▸ EXERCISE
Write out the data exactly, every line included.

▸ SUPPLIED ENTRIES
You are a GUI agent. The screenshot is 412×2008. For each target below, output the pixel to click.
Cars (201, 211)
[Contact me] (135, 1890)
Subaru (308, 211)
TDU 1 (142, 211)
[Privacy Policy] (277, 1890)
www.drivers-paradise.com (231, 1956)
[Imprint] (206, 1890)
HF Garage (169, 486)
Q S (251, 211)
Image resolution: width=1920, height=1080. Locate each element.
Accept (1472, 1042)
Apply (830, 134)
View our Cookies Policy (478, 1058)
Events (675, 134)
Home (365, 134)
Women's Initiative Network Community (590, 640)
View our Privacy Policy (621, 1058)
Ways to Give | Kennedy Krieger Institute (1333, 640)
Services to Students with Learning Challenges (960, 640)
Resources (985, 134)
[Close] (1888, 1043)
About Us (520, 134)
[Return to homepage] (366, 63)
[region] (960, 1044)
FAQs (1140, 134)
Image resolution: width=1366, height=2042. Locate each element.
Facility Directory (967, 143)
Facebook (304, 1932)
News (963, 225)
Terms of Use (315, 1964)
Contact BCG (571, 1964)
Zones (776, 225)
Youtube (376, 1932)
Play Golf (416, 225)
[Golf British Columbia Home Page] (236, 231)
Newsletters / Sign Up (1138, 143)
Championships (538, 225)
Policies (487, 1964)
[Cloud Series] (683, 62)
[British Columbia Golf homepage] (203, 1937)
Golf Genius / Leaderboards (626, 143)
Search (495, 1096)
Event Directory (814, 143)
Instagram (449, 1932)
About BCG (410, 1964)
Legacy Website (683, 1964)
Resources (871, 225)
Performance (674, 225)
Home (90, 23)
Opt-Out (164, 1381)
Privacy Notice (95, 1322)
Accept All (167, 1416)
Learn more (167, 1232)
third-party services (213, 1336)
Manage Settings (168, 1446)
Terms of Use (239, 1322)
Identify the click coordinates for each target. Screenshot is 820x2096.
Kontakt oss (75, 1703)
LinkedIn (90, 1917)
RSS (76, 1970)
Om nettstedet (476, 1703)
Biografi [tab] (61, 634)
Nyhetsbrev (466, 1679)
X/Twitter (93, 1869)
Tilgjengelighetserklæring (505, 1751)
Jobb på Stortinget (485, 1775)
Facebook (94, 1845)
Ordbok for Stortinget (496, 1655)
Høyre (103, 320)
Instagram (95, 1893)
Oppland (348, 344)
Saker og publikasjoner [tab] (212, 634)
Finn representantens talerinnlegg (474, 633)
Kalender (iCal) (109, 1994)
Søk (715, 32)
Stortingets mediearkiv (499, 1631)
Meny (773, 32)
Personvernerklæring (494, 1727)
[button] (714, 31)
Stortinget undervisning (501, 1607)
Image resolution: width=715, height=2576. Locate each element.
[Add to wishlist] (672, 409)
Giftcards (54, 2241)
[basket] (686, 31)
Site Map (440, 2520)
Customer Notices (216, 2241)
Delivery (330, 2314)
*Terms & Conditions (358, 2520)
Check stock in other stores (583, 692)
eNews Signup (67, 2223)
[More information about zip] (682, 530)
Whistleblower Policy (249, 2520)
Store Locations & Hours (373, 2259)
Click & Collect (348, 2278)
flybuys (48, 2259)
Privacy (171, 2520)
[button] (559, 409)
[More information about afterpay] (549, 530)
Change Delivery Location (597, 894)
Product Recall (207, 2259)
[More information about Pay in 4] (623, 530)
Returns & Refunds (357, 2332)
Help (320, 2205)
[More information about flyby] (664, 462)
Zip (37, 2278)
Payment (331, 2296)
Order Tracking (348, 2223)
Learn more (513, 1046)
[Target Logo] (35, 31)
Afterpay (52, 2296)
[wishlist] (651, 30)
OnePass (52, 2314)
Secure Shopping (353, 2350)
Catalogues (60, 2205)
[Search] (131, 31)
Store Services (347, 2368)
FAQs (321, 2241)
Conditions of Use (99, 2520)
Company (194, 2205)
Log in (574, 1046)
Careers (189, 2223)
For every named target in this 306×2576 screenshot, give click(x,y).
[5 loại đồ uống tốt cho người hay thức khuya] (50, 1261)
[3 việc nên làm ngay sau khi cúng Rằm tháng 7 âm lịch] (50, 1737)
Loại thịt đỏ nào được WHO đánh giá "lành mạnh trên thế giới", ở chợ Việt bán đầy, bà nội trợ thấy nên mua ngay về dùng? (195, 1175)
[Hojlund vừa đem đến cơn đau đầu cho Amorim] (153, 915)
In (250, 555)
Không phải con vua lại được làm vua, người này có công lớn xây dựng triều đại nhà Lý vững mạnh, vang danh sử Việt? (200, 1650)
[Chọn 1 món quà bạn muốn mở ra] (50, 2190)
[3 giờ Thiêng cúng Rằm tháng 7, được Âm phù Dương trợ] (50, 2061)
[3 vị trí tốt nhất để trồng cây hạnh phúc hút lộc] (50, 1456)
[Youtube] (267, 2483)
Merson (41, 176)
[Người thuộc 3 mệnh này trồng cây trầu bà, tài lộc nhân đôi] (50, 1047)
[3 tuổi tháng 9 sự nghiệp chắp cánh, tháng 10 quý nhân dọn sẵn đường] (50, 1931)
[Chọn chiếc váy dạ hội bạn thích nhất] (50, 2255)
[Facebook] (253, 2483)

▸ RESPONSE
You are a GUI agent. The screenshot is 412×2008. For each target below, output the pixel to click.
Cars (201, 211)
[Contact me] (135, 1890)
Subaru (308, 211)
TDU 1 (142, 211)
[Privacy Policy] (277, 1890)
www.drivers-paradise.com (231, 1956)
[Imprint] (206, 1890)
HF Garage (169, 486)
Q S (251, 211)
Image resolution: width=1920, height=1080. Locate each element.
Accept (1472, 1042)
Apply (830, 134)
View our Cookies Policy (478, 1058)
Events (675, 134)
Home (365, 134)
Women's Initiative Network Community (590, 640)
View our Privacy Policy (621, 1058)
Ways to Give | Kennedy Krieger Institute (1333, 640)
Services to Students with Learning Challenges (960, 640)
Resources (985, 134)
[Close] (1888, 1043)
About Us (520, 134)
[Return to homepage] (366, 63)
[region] (960, 1044)
FAQs (1140, 134)
Image resolution: width=1366, height=2042. Locate each element.
Facility Directory (967, 143)
Facebook (304, 1932)
News (963, 225)
Terms of Use (315, 1964)
Contact BCG (571, 1964)
Zones (776, 225)
Youtube (376, 1932)
Play Golf (416, 225)
[Golf British Columbia Home Page] (236, 231)
Newsletters / Sign Up (1138, 143)
Championships (538, 225)
Policies (487, 1964)
[Cloud Series] (683, 62)
[British Columbia Golf homepage] (203, 1937)
Golf Genius / Leaderboards (626, 143)
Search (495, 1096)
Event Directory (814, 143)
Instagram (449, 1932)
About BCG (410, 1964)
Legacy Website (683, 1964)
Resources (871, 225)
Performance (674, 225)
Home (90, 23)
Opt-Out (164, 1381)
Privacy Notice (95, 1322)
Accept All (167, 1416)
Learn more (167, 1232)
third-party services (213, 1336)
Manage Settings (168, 1446)
Terms of Use (239, 1322)
Identify the click coordinates for each target. Screenshot is 820x2096.
Kontakt oss (75, 1703)
LinkedIn (90, 1917)
RSS (76, 1970)
Om nettstedet (476, 1703)
Biografi [tab] (61, 634)
Nyhetsbrev (466, 1679)
X/Twitter (93, 1869)
Tilgjengelighetserklæring (505, 1751)
Jobb på Stortinget (485, 1775)
Facebook (94, 1845)
Ordbok for Stortinget (496, 1655)
Høyre (103, 320)
Instagram (95, 1893)
Oppland (348, 344)
Saker og publikasjoner [tab] (212, 634)
Finn representantens talerinnlegg (474, 633)
Kalender (iCal) (109, 1994)
Søk (715, 32)
Stortingets mediearkiv (499, 1631)
Meny (773, 32)
Personvernerklæring (494, 1727)
[button] (714, 31)
Stortinget undervisning (501, 1607)
Image resolution: width=715, height=2576. Locate each element.
[Add to wishlist] (672, 409)
Giftcards (54, 2241)
[basket] (686, 31)
Site Map (440, 2520)
Customer Notices (216, 2241)
Delivery (330, 2314)
*Terms & Conditions (358, 2520)
Check stock in other stores (583, 692)
eNews Signup (67, 2223)
[More information about zip] (682, 530)
Whistleblower Policy (249, 2520)
Store Locations & Hours (373, 2259)
Click & Collect (348, 2278)
flybuys (48, 2259)
Privacy (171, 2520)
[button] (559, 409)
[More information about afterpay] (549, 530)
Change Delivery Location (597, 894)
Product Recall (207, 2259)
[More information about Pay in 4] (623, 530)
Returns & Refunds (357, 2332)
Help (320, 2205)
[More information about flyby] (664, 462)
Zip (37, 2278)
Payment (331, 2296)
Order Tracking (348, 2223)
Learn more (513, 1046)
[Target Logo] (35, 31)
Afterpay (52, 2296)
[wishlist] (651, 30)
OnePass (52, 2314)
Secure Shopping (353, 2350)
Catalogues (60, 2205)
[Search] (131, 31)
Store Services (347, 2368)
FAQs (321, 2241)
Conditions of Use (99, 2520)
Company (194, 2205)
Log in (574, 1046)
Careers (189, 2223)
For every named target in this 306×2576 screenshot, give click(x,y).
[5 loại đồ uống tốt cho người hay thức khuya] (50, 1261)
[3 việc nên làm ngay sau khi cúng Rằm tháng 7 âm lịch] (50, 1737)
Loại thịt đỏ nào được WHO đánh giá "lành mạnh trên thế giới", ở chợ Việt bán đầy, bà nội trợ thấy nên mua ngay về dùng? (195, 1175)
[Hojlund vừa đem đến cơn đau đầu cho Amorim] (153, 915)
In (250, 555)
Không phải con vua lại được làm vua, người này có công lớn xây dựng triều đại nhà Lý vững mạnh, vang danh sử Việt? (200, 1650)
[Chọn 1 món quà bạn muốn mở ra] (50, 2190)
[3 giờ Thiêng cúng Rằm tháng 7, được Âm phù Dương trợ] (50, 2061)
[3 vị trí tốt nhất để trồng cây hạnh phúc hút lộc] (50, 1456)
[Youtube] (267, 2483)
Merson (41, 176)
[Người thuộc 3 mệnh này trồng cây trầu bà, tài lộc nhân đôi] (50, 1047)
[3 tuổi tháng 9 sự nghiệp chắp cánh, tháng 10 quý nhân dọn sẵn đường] (50, 1931)
[Chọn chiếc váy dạ hội bạn thích nhất] (50, 2255)
[Facebook] (253, 2483)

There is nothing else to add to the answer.